» SELECTED EXCERPT:
--

# Demo with esgf search for CMIP6 at DKRZ site (Files)

ESGF Node at DKRZ: https://esgf-data.dkrz.de/search/cmip6-dkrz/

**Use Case**: subset 3hr data ... use files as input for subset (**only** for demo).

## Use esgf search at DKRZ ... no distributed search



Using ``esgf-pyclient``: 
https://esgf-pyclient.readthedocs.io/en/latest/notebooks/examples/search.html

In [None]:
from pyesgf.search import SearchConnection
conn = SearchConnection('http://esgf-data.dkrz.de/esg-search',
 distrib=False)

**Search only CMIP6 files locally available at DKRZ**

In [None]:
ctx = conn.new_context(project='CMIP6', data_node='esgf3.dkrz.de', latest=True)
ctx.hit_count

Select a dataset

In [None]:
results = ctx.search(
 institution_id='MPI-M',
 source_id='MPI-ESM1-2-HR',
 experiment_id='historical', 
 variable='pr', 
 frequency='3hr',
 variant_label='r1i1p1f1'
)
len(results)

In [None]:
ds = results[0]
ds.json

Get a dataset identifier used by rook

In [None]:
dataset_id = ds.json['instance_id']
dataset_id

Time range

In [None]:
f"{ds.json['datetime_start']}/{ds.json['datetime_stop']})"

Bounding Box: (West, Sout, East, North)

In [None]:
f"({ds.json['west_degrees']}, {ds.json['south_degrees']},{ds.json['east_degrees']}, {ds.json['west_degrees']}, {ds.json['north_degrees']})"


Size in GB

In [None]:
f"{ds.json['size'] / 1024 / 1024 / 1024} GB"

Make a file search

In [None]:
files = results[0].file_context().search()
download_url = files[0].download_url
download_url

Map to file path at DKRZ

In [None]:
file_url = download_url.replace(
 "http://esgf3.dkrz.de/thredds/fileServer/cmip6/",
 "/mnt/lustre02/work/ik1017/CMIP6/data/CMIP6/"
)
file_url

## Use Rook to run subset

In [None]:
import os
os.environ['ROOK_URL'] = 'http://rook.dkrz.de/wps'
os.environ['ROOK_MODE'] = 'async'

from rooki import operators as ops

Run subset workflow

http://bboxfinder.com/

In [None]:
bbox_africa = "-23.906250,-35.746512,63.632813,37.996163"

wf = ops.Subset(
 ops.Input(
 'tas', [file_url]
 ),
 time="1850-01-01/1850-12-31",
 area=bbox_africa,
 
)
resp = wf.orchestrate()
resp.ok

### The outputs are available as a Metalink document
https://github.com/metalink-dev

Metalink URL

In [None]:
resp.url

Number of files

In [None]:
resp.num_files

Total size in MB

In [None]:
resp.size_in_mb

Download URLs

In [None]:
resp.download_urls()

Download and open with xarray

In [None]:
ds_0 = resp.datasets()[0]
ds_0

### Provenance

Provenance information is given using the *PROV* standard.
https://pypi.org/project/prov/

URL to json document

In [None]:
resp.provenance()

Provenance Plot

In [None]:
from IPython.display import Image
Image(resp.provenance_image())

--

» PROBLEM REQUIREMENTS:
In the DKRZ CMIP6 search demo, which standard is used for the provenance information? The material isn't needed.

» SUPPLIED MATERIAL:
--

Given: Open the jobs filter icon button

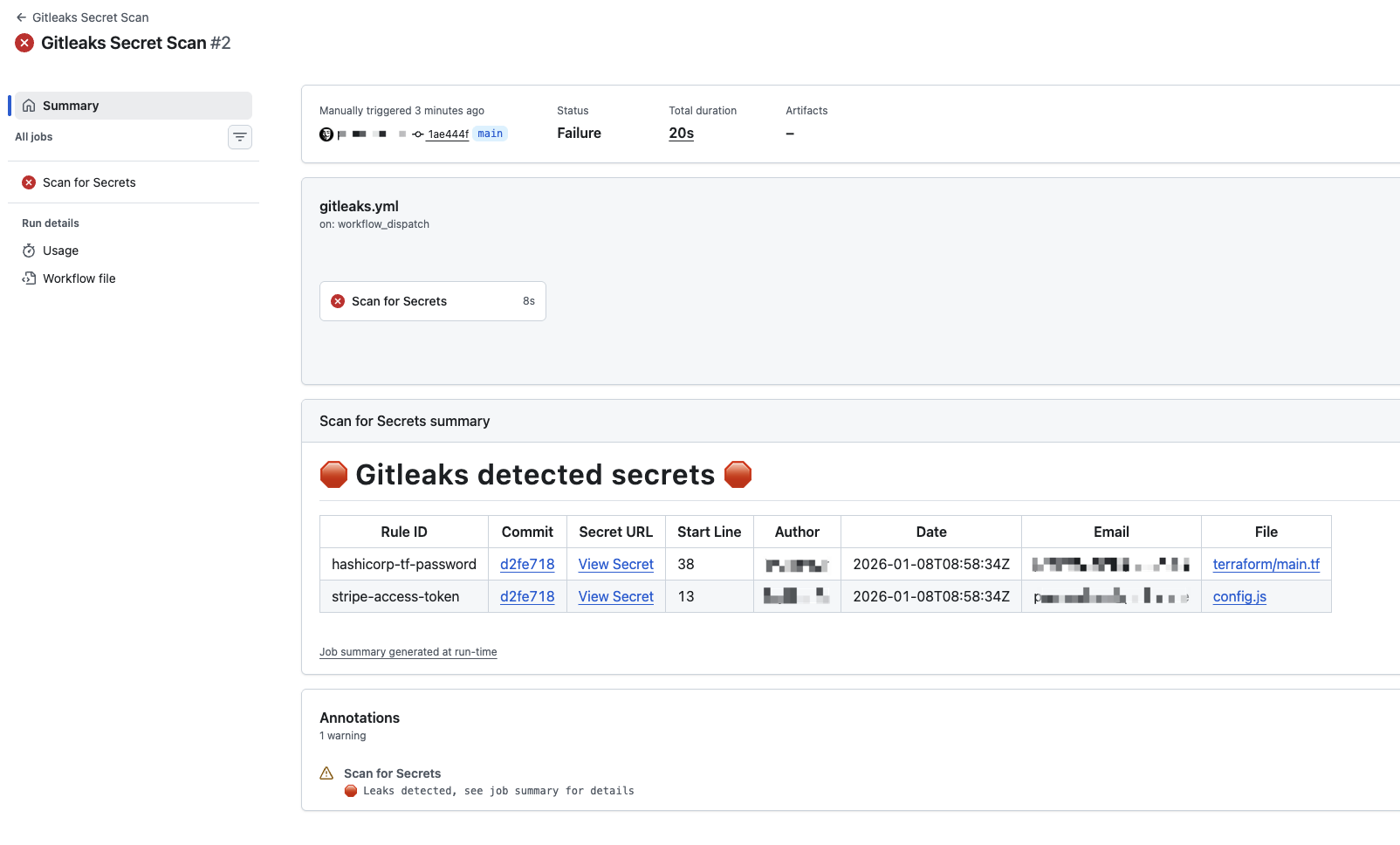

--

» EXERCISE ANSWER:
The PROV standard.